|Cover artist||Eugene Orr|
|Publisher||T.J. PUBLISHERS INC.|
Islay is a novel by author Douglas Bullard. It is “the first and possibly the only novel by a Deaf American to focus on Deaf culture” (Peters 122). Islay was published in 1986 by T.J. PUBLISHERS, INC. located in Silver Spring, Maryland. The novel tells the story of the protagonist Lyson Sulla, who has a goal of becoming Governor of the State of Islay and making it a state by and for Deaf people.
About the Author
Douglass Bullard (1937–2005), was a graduate of Gallaudet College. He grew up in the Deep South and traveled around the world as well as lived in many different places. He was an Alaskan geologist and is the author of several novels. Islay, however, is the only work of his that was published. He was the president of the Florida Association of the Deaf for some time.
Islay is written an interesting manner. The bulk of the text is written in English, while there is a written gloss form of American Sign Language that is used for dialogue between characters.
This gloss form of ASL is written in italics and is neither truly English nor truly ASL. An example of this gloss form, coming from Lyson about his desire for a homeland for the Deaf is as follows:
You know that Laurent Clerc had same dream. Himself greatest deaf in history, started Golden Age for deaf there France. Then brought sign here America; almost started new Golden Age for us deaf, but hearing oralism frustrated him, broke up deaf cooperation and almost destroyed Sign Language. That why Clerc liked idea for deaf gathering into one state where deaf itself normal! (6-7).
If the reader is a signer of ASL, they can see that the way this gloss form is written shows word order of ASL signs. However, this is not an accurate portrayal of ASL and the beauty and visual aspect of the language are not done justice by this glossing method. This method does serve to show the differences between spoken English and signed language.

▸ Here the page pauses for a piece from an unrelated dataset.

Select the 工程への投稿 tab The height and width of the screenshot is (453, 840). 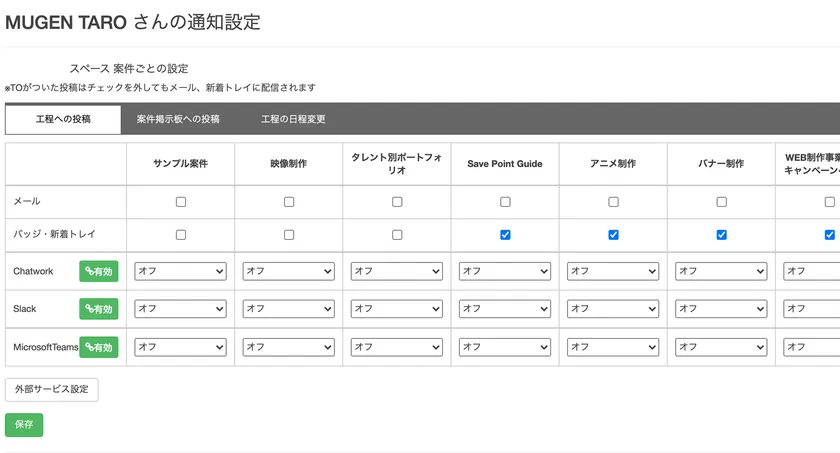[x=63, y=119]
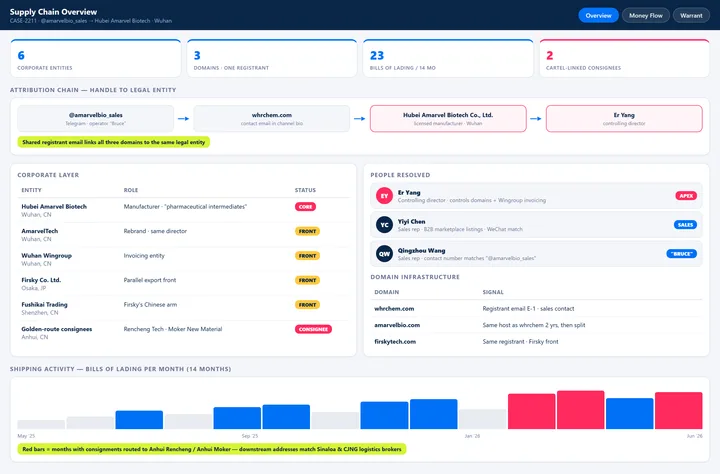
Task: Select the APEX badge on Er Yang
Action: pos(686,196)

There are also parts of the novel written in bold capital letters that are used to describe conversations through a TTY. An example of this writing form is as follows:
MARY HERE. WHERE HAVE YOU BEEN Q. I WAITED SINCE SIX. DISGUSTED GA. (67).
When using a TTY, the 'Q' after a sentence makes it a question. 'GA' means "go ahead", which informs the person on the other line that you are done talking and they can type their response.
For some, understanding the varying written forms within Islay is confusing and hard to understand. If one has a background in American Sign Language and is familiar with TTYs, they will more easily understand the glossed form of ASL and the TTY text.
When the book was first released, there was much talk about what the title meant. Some people speculated it was a mix of the finger spelled acronyms for “I Love You” (ILY) and American Sign Language (ASL) while others hypothesized it was derived from “island”. “Bullard actually came across the word in the dictionary, liked how it sounded, and decided to use it - then later flew to the island Islay off the coast of Scotland only to discover that the real island closely resembled his fictional one” (Peters 124).
The book has three sections, titled “Strings”, “Drums”, and “Cymbals”. These three sections document Lyson’s journey to make Islay a Deaf state. He comes across many problems along the way, and is ridiculed by some. Others accuse him of being a peddler and he is misunderstood by many. His wife, in the beginning of the novel is embarrassed by his dream and keeps Lyson behind lock and key when he is working on his project. She does not want her friends to know about what he is doing and does everything in her power to keep it a secret.
In the first section, “Strings”, the book’s protagonist Lyson Sulla is in the beginning stages of his plans for a state by and for Deaf people. He is learning about the state Islay, and how it could work for what he is envisioning. He receives financial support from his in-laws so that he can move to Islay. Once there, he spends a week’s time looking over the state, seeing how it will work for him, and meeting with public officials. He is pleased with what he sees in Islay and believes that it will work for what he plans. He moves his wife, Mary out to Islay with him. Once they are moved into a large home, they throw a big party.
The second section, “Drums” documents Lyson’s travels to recruit other Deaf people to move to Islay. He meets many Deaf people along the way and is able to convince many well-established Deaf people to move to Islay. He also has a few misunderstandings along the way when people misunderstand what his intentions and meanings are.
In the last section, “Cymbals”, many Deaf people move their families to Islay and open businesses. Lyson still has troubles, as he is accused of real estate fraud. However, he gets out of this predicament. Those who moved to Islay register to vote, so as to help Lyson become Governor. The election is a rough experience for Lyson, but in the end he wins, becoming Governor of Islay.
- Bullard, Douglas (1986). Islay. T.J.PUBLISHERS INC.
- Peters, Cynthia L. (2000). Deaf American Literature: From Carnival to the Canon. Gallaudet University Press.
- "Smashwords-About Douglas Bullard". About Douglas Bullard. Smashwords. Retrieved 14 December 2011.